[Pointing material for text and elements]
##########
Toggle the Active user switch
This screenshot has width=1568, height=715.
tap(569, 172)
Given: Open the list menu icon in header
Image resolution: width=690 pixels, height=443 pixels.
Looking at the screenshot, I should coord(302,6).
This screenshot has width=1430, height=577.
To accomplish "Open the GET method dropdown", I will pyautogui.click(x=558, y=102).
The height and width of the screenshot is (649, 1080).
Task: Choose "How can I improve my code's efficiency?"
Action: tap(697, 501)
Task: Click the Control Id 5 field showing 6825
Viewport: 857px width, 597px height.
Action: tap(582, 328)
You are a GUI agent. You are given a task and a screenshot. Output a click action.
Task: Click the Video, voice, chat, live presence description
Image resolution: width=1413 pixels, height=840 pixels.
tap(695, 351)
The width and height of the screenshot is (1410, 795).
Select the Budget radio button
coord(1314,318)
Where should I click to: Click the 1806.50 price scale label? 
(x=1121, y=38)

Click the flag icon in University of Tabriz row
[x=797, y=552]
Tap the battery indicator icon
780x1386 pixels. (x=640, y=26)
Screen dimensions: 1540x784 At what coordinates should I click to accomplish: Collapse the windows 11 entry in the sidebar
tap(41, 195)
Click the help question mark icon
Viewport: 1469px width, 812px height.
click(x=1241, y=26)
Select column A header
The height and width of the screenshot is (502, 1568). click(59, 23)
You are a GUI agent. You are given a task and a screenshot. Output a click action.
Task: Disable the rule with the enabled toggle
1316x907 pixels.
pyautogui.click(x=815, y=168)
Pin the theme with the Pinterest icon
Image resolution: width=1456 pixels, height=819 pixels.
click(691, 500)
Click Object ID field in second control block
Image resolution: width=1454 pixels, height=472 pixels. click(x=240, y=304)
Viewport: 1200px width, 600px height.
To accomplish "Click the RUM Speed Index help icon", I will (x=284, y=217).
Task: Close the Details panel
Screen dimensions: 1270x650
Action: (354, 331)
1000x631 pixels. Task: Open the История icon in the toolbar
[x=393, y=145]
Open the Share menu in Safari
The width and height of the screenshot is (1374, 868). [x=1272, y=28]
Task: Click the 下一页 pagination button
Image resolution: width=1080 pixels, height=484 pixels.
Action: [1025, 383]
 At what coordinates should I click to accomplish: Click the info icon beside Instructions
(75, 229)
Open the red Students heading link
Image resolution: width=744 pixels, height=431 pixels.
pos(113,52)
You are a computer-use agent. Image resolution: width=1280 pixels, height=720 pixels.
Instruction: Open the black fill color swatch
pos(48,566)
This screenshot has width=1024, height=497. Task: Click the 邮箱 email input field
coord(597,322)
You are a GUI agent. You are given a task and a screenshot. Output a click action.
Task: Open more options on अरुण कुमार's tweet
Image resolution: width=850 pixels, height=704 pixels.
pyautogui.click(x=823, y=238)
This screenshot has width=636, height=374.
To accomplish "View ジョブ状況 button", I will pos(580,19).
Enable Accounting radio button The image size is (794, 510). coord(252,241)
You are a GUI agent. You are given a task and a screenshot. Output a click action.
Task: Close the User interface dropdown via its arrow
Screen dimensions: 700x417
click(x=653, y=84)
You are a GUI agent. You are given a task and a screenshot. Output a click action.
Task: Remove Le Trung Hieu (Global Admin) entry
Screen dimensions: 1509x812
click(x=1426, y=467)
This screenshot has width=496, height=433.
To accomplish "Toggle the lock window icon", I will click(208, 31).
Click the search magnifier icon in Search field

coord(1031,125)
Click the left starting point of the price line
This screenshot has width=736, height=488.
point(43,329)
##########
* [The request] Rewrite the material from its first line through the line containing "780x1386 pixels. (x=640, y=26)", with "radio button" changed to "checkbox" and everything else left as it is.

* [Task solution]
Toggle the Active user switch
This screenshot has width=1568, height=715.
tap(569, 172)
Given: Open the list menu icon in header
Image resolution: width=690 pixels, height=443 pixels.
Looking at the screenshot, I should coord(302,6).
This screenshot has width=1430, height=577.
To accomplish "Open the GET method dropdown", I will pyautogui.click(x=558, y=102).
The height and width of the screenshot is (649, 1080).
Task: Choose "How can I improve my code's efficiency?"
Action: tap(697, 501)
Task: Click the Control Id 5 field showing 6825
Viewport: 857px width, 597px height.
Action: tap(582, 328)
You are a GUI agent. You are given a task and a screenshot. Output a click action.
Task: Click the Video, voice, chat, live presence description
Image resolution: width=1413 pixels, height=840 pixels.
tap(695, 351)
The width and height of the screenshot is (1410, 795).
Select the Budget checkbox
coord(1314,318)
Where should I click to: Click the 1806.50 price scale label? 
(x=1121, y=38)

Click the flag icon in University of Tabriz row
[x=797, y=552]
Tap the battery indicator icon
780x1386 pixels. (x=640, y=26)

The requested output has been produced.